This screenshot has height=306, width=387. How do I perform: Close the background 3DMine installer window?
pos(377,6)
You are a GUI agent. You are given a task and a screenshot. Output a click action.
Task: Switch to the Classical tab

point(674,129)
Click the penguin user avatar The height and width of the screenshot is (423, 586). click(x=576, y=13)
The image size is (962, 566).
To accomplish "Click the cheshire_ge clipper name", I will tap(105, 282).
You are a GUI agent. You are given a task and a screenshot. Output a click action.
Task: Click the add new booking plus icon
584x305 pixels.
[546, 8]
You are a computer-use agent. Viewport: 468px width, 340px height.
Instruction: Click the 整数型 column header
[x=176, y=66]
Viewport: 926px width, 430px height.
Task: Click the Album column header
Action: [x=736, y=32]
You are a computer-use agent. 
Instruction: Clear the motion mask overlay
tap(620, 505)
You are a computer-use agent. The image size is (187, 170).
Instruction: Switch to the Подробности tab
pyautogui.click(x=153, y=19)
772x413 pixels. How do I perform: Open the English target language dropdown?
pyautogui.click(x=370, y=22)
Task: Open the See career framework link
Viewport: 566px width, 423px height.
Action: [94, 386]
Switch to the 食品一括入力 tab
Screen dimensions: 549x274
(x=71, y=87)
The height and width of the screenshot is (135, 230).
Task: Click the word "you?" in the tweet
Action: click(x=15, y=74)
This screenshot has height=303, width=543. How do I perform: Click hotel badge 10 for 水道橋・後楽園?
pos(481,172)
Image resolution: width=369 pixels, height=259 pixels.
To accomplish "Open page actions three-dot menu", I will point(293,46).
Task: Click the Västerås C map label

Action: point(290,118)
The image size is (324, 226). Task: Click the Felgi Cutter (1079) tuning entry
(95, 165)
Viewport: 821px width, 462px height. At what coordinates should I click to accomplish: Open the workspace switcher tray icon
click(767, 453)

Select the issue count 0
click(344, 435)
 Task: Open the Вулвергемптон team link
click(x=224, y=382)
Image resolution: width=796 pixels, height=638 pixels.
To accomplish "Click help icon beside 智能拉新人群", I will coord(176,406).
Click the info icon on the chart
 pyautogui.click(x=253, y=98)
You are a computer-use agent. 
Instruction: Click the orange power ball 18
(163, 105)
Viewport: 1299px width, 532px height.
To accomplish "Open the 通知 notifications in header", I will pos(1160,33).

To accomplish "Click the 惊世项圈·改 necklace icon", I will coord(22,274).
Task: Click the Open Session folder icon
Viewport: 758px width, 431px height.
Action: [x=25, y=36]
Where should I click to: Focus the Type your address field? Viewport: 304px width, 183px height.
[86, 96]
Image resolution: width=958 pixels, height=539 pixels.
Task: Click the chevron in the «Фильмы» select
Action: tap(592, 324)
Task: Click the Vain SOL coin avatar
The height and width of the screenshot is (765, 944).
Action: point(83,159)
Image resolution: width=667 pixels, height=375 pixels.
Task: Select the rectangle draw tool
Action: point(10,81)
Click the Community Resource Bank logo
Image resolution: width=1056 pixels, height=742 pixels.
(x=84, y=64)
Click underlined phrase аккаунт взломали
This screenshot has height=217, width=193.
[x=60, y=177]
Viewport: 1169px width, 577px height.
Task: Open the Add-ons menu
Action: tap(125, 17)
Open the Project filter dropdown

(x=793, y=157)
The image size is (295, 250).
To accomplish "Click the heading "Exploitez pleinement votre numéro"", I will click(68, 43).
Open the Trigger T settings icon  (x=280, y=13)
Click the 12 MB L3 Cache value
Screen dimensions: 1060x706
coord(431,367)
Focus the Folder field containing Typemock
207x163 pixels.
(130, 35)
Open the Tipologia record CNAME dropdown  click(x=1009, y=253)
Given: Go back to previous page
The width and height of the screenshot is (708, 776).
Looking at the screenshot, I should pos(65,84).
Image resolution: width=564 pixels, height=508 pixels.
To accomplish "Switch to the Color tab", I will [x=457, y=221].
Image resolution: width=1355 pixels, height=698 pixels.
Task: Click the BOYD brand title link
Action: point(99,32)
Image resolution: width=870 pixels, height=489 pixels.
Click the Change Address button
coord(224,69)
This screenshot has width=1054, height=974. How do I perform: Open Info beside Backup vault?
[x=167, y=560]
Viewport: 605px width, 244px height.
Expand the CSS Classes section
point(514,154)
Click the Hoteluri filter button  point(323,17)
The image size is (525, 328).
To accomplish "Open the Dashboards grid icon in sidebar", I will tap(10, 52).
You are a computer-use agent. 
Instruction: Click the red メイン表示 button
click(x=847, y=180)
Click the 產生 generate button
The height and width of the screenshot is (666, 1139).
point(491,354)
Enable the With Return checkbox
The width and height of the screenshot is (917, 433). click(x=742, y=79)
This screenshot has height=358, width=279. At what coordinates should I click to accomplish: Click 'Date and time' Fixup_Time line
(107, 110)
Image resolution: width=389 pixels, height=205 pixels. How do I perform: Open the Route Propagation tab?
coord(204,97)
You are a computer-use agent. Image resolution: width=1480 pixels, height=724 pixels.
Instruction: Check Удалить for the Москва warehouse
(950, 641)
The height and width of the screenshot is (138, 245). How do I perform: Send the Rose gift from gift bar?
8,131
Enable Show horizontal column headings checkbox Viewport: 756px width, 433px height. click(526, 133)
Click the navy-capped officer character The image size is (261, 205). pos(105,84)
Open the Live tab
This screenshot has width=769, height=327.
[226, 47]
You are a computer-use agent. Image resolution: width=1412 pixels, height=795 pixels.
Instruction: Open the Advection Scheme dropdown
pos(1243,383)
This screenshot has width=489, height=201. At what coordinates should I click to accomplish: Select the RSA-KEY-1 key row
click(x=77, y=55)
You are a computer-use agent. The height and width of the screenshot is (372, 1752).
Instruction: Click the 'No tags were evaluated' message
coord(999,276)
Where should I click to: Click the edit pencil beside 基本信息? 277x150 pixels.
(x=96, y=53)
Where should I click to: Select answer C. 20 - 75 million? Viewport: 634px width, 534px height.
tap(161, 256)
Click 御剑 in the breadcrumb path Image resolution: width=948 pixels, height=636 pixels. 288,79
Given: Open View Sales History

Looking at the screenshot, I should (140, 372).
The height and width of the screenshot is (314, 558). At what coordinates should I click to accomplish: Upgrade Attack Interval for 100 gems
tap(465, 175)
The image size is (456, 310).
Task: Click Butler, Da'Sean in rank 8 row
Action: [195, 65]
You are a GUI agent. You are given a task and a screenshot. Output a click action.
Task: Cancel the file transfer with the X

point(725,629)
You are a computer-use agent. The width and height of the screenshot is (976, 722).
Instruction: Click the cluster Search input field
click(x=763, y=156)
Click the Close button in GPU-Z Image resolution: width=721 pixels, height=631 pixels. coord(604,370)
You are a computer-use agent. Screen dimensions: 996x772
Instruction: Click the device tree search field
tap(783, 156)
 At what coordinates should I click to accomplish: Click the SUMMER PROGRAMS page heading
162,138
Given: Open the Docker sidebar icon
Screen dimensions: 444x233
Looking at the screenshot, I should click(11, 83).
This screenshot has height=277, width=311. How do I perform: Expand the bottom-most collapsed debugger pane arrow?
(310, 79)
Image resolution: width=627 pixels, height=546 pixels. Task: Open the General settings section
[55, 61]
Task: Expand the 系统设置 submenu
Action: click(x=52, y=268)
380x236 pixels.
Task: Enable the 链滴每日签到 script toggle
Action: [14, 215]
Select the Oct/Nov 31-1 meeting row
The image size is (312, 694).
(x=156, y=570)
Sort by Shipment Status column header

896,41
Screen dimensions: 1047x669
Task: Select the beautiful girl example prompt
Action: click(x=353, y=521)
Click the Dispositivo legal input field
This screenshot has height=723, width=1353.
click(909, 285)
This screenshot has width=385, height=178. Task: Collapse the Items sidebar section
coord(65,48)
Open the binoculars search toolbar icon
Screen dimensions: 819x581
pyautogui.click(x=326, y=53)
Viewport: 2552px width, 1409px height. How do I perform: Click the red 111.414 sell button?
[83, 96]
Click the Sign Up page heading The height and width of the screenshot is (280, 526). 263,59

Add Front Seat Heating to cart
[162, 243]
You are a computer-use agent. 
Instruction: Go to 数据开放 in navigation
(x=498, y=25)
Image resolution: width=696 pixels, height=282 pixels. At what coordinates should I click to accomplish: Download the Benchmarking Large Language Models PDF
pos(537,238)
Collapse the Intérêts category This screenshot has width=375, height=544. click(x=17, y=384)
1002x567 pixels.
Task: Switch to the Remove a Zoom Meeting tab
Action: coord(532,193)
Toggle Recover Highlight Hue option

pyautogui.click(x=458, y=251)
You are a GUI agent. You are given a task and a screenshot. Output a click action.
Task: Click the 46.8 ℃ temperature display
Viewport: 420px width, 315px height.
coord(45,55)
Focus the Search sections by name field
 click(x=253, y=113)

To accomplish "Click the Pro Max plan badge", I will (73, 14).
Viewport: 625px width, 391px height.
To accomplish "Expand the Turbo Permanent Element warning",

***

### To be done
Replace "Viewport" with "Display" in the rows between the line holding "Image resolution: width=796" and the line holding "Action: [x=25, y=36]", inclusive. Give only those lines, with nothing else changed.

### Task response
Image resolution: width=796 pixels, height=638 pixels.
To accomplish "Click help icon beside 智能拉新人群", I will coord(176,406).
Click the info icon on the chart
 pyautogui.click(x=253, y=98)
You are a computer-use agent. 
Instruction: Click the orange power ball 18
(163, 105)
Display: 1299px width, 532px height.
To accomplish "Open the 通知 notifications in header", I will pos(1160,33).

To accomplish "Click the 惊世项圈·改 necklace icon", I will coord(22,274).
Task: Click the Open Session folder icon
Display: 758px width, 431px height.
Action: [x=25, y=36]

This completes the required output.